Modern EVs and charging systems are safer than even from 1 year ago.
Can you call a meeting of all the residents, get some expert Person +/- Fireservice who can make your case technically as well as your own input to get this changed.
I live in a Conservation Area in the UK and had some issues but managed to get them resolved

Much negativity comes from incorrect assumptions. Range anxiety being a prime example. If your vehicle can actually do 250 miles and you rarely do more than 200 miles in one round trip then the range is not an issue. If you do more then you need to do a little planning.
 
I am planning on picking this up, sadly will be legally, but it makes no sense to dump time and effort into it unless i can actually win this. It is that upsurd, but if i do, i plan to open up the legal process somewhere public for the other 30% of people living in a housing association in the Netherlands.

As for range, i just completed over 7000km with two small kids and my wife, where a large part of it was in the south Balkan countries and i neber had range anxiety or charging issues, so it really is all media and misinformation issue.
 
I am planning on picking this up, sadly will be legally,
What a shame that it would come to this.

People should want the option to charge cars. I thought NL was one of the more advanced countries when it comes to EV adoption.

New flats near me have EV chargers in the car park. No idea if they get cheap electricity, but even if it isn't particularly cheap it is convenient to charge overnight before a journey.
 
What a shame that it would come to this.
Indeed, and on paper the NL does a lot, like give subsidies, encourage companies to place street level chargers and dc chargers.

But, it protecs the companies, not it's citizens. Hence you can charge on my street for 33 euro cents per kwh on 2 spots by one company or 89 euro cents per kwh plus some cents per hour plus some cents per session by another company.

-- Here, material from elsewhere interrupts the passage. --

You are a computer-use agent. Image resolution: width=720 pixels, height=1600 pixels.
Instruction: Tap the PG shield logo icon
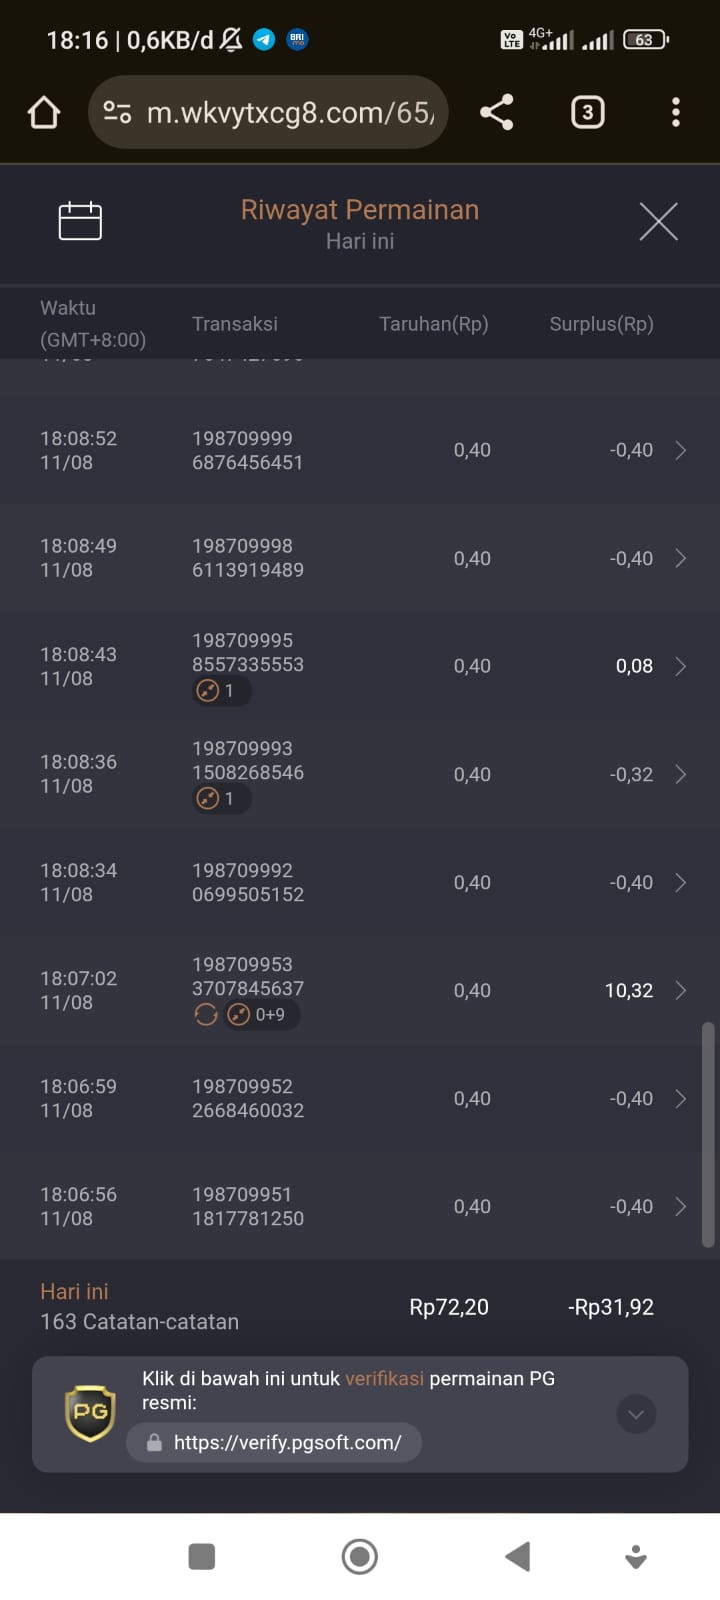coord(90,1413)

Or someone can block me from using my 'free' solar electricity and make me charge on street. And guess which spots are available then.
New flats near me have EV chargers in the car park. No idea if they get cheap electricity, but even if it isn't particularly cheap it is convenient to charge overnight before a journey.
As above, sometimes the prices are cheaper at dc chargers. I pay 39 euro cents on an Ionity dc charger or almost a euro on a ac charger on street.
 
i got a notification about a reply with a link to a battery, but seems deleted.Is it possible to get it as an private message to my user here?